"Chauncey! Chauncey Read!" she shrieked. "Where do you come from? Am I dreaming?"
"From the North Pacific," answered the voice; and we dimly discerned its owner groping his way forward. "From the five years' whaling voyage into which I was gagged and dragged—shanghaied, they call it. O, Pen, I didn't dare to hope I should find—"
"Oh, Chauncey, is it you?" she cried, and fell fainting at his feet.

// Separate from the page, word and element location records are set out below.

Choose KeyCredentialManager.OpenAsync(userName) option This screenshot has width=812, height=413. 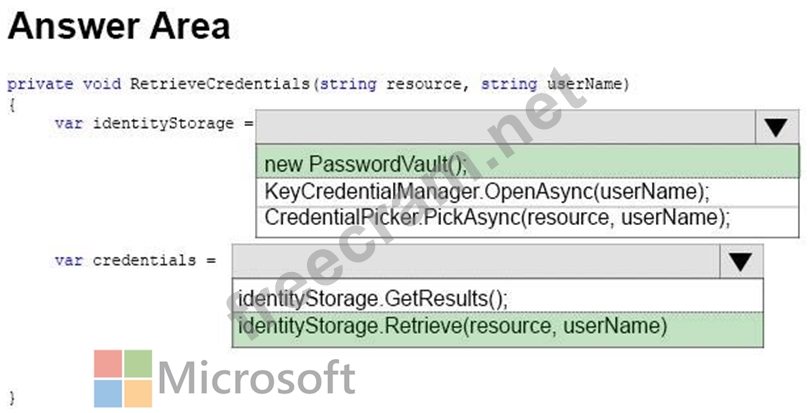pos(527,192)
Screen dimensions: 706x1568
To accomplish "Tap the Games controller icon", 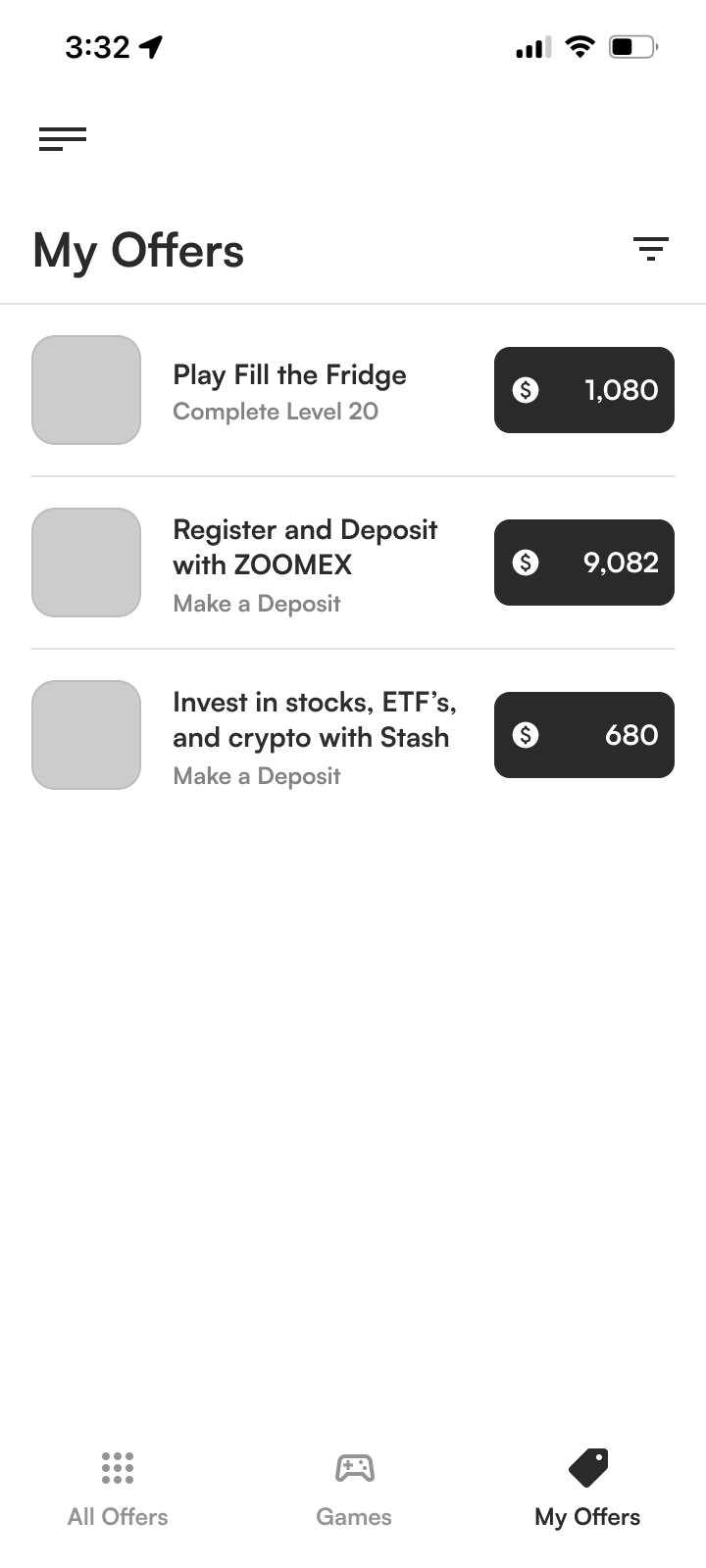I will (354, 1467).
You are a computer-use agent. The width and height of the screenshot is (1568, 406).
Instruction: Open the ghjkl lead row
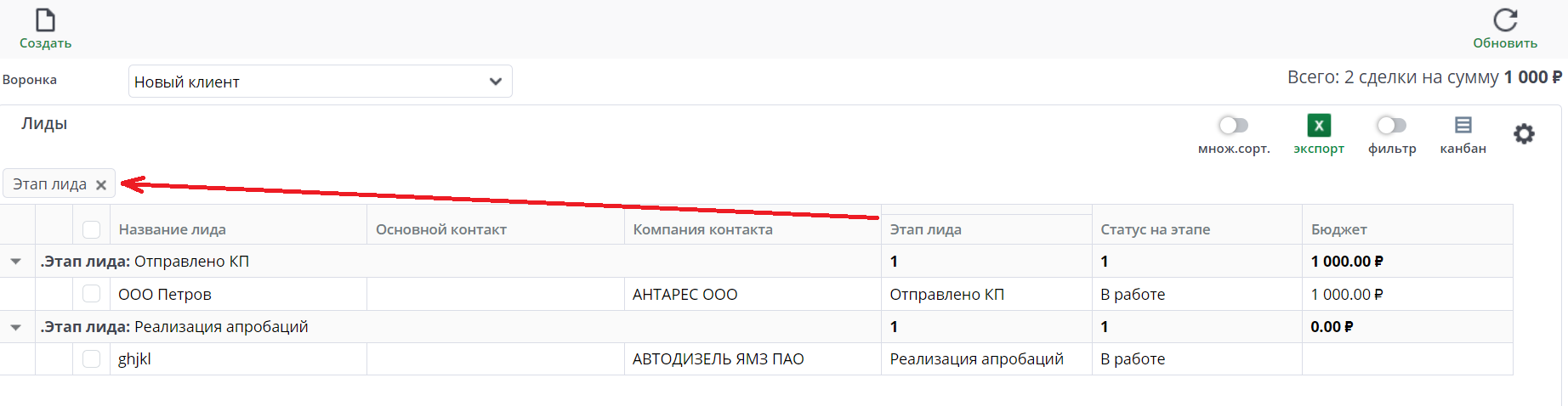(135, 359)
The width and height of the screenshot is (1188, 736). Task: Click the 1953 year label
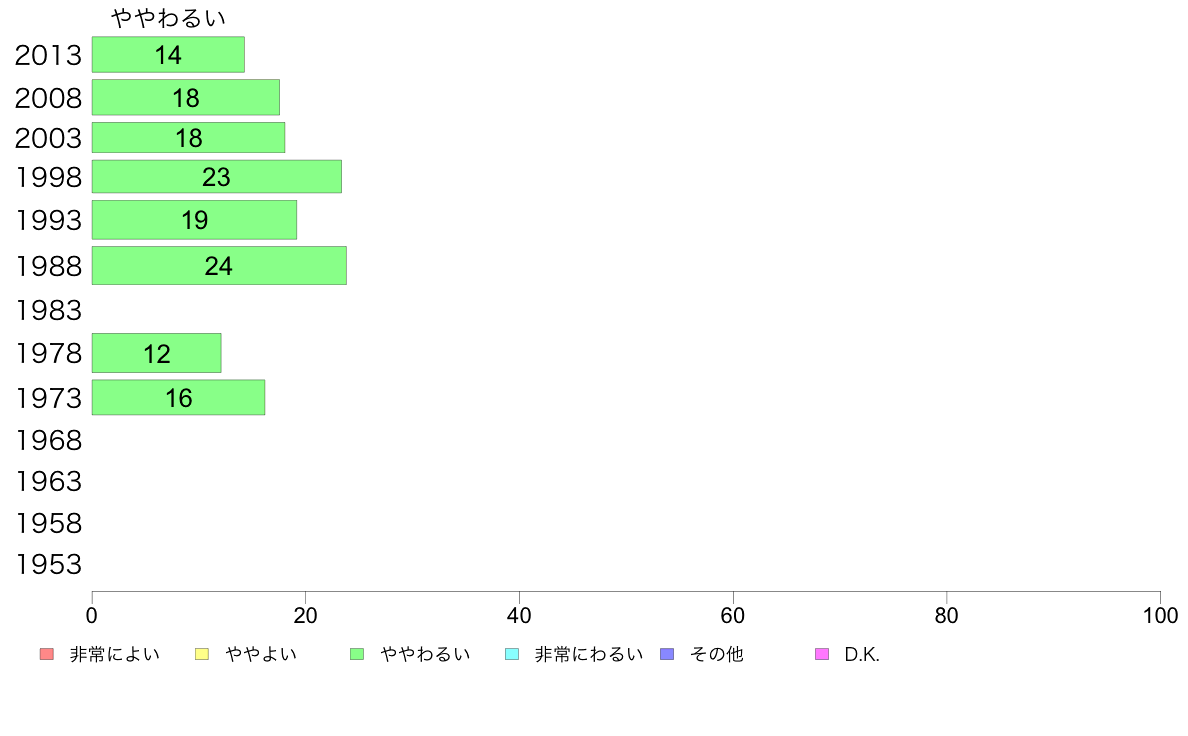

The draught from the open door after him was blowing away the smoke, and we saw what a great, sunburned, handsome fellow it was that had caught her in his arms, and was bearing her out to the back balcony and the fresh air there, used in the course of his whaling voyage, perhaps, to odors no more belonging to Araby the Blest than those of burning brimstone do; and, seeing the movement, we divined that he knew as much about the resources of the house as we did, and so we discreetly withdrew, Israel's head being twisted behind him as he went to such extent that you might have supposed he had had his neck wrung.
Well, we put the white silk and the tulle on Aunt Pen after all; yellow as it was, she would have no other—only fresh, natural orange blossoms in place of the false wreath. And if we had not so often had her word for it in past times, we never should have taken her for any thing but the gayest bride, the most alive and happy woman in the world. They returned to the old house from their wedding journey, and we all live together in great peace and pleasantness. But though three years are passed and gone since Chauncey Read came home and brought a new atmosphere with him into our lives, Aunt Pen has never had a sick day yet; and we find that any allusion to her funeral gives her such a superstitious trembling that we are pleased to believe it indefinitely postponed, and by tacit and mutual consent we never say any thing about it.—Harper's Magazine, June, 1872.